CouchDB Jobs Application

Run background jobs in CouchDB

Design (RFC) discussion:

This is a description of some of the modules:

  • couch_jobs: The main API module. It contains functions for creating, accepting, executing, and monitoring jobs. A common pattern in this module is to get a jobs transaction object (named JTx throughout the code), then start a transaction and call a bunch of functions from couch_jobs_fdb in that transaction.

  • couch_jobs_fdb: This is a layer that talks to FDB. There is a lot of tuple packing and unpacking, reading ranges and also managing transaction objects.

  • couch_jobs_pending: This module implements the pending jobs queue. These functions could all go in couch_jobs_fdb but the implemention was fairly self-contained, with its own private helper functions, so it made sense to move to a separate module.

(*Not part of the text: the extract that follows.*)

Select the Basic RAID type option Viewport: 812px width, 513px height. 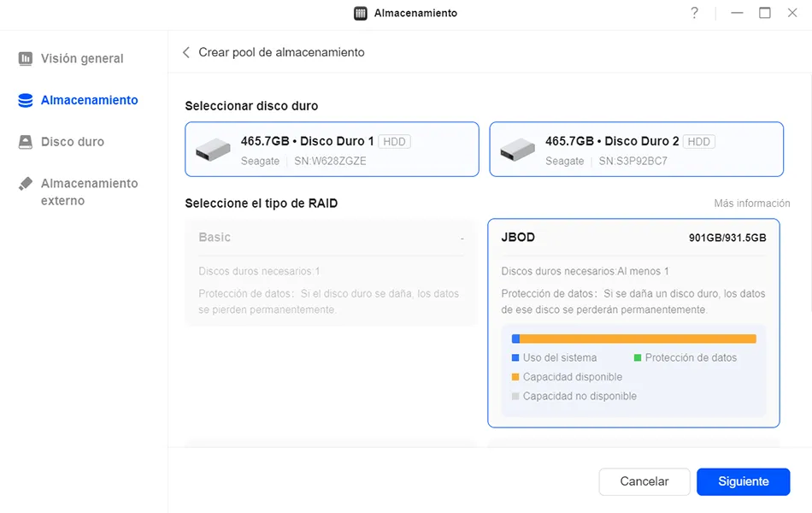pos(331,273)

  • couch_jobs_activity_monitor: Here is where the “activity monitor” functionality is implemented. That's done with a gen_server instance running for each type. This gen_server periodically check if there are inactive jobs for its type, and if they are, it re-enqueues them. If the timeout value changes, then it skips the pending check, until the new timeout expires.

  • couch_jobs_activity_monitor_sup : This is a simple one-for-one supervisor to spawn couch_jobs_activity_monitor instances for each type.

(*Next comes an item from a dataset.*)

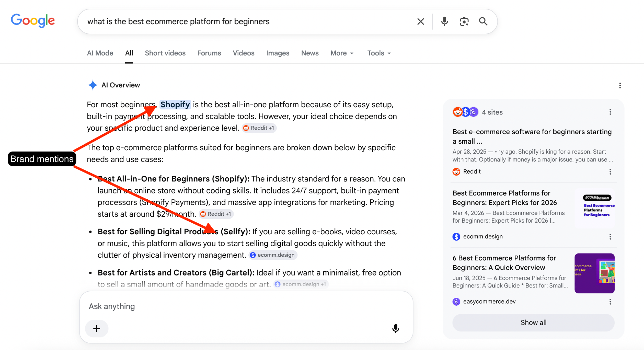Open the Tools dropdown
This screenshot has height=350, width=644.
379,53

  • couch_jobs_type_monitor : This is a helper process meant to be spawn_link-ed from a parent gen_server. It then monitors activity for a particular job type. If any jobs of that type have an update it notifies the parent process.

  • couch_jobs_notifier: Is responsible for subscriptions. Just like with activity monitor there is a gen_server instance running per each type. It uses a linked couch_jobs_type_monitor process to wait for any job updates. When an update notification arrives, it can efficiently find out if any active jobs have been updated, by reading the (?JOBS, ?ACTIVITY, Type, Sequence) range. That should account for the bulk of changes. The jobs that are not active anymore, are queried individually. Subscriptions are managed in an ordered set ETS table.

  • couch_jobs_notifier_sup: A simple one-for-one supervisor to spawn couch_jobs_notifier processes for each type.

  • couch_jobs_server: This is a gen_server which keeps track of job types. It then starts or stops activity monitors and notifiers for each type. To do that it queries the (?JOBS, ?ACTIVITY_TIMEOUT) periodically.

  • couch_jobs_sup: This is the main application supervisor. The restart strategy is rest_for_one, meaning that a when a child restarts, the sibling following it will restart. One interesting entry there is the first child which is used just to create an ETS table used by couch_jobs_fdb to cache transaction object (JTx mentioned above). That child calls init_cache/0, where it creates the ETS then returns with ignore so it doesn't actually spawn a process. The ETS table will be owned by the supervisor process.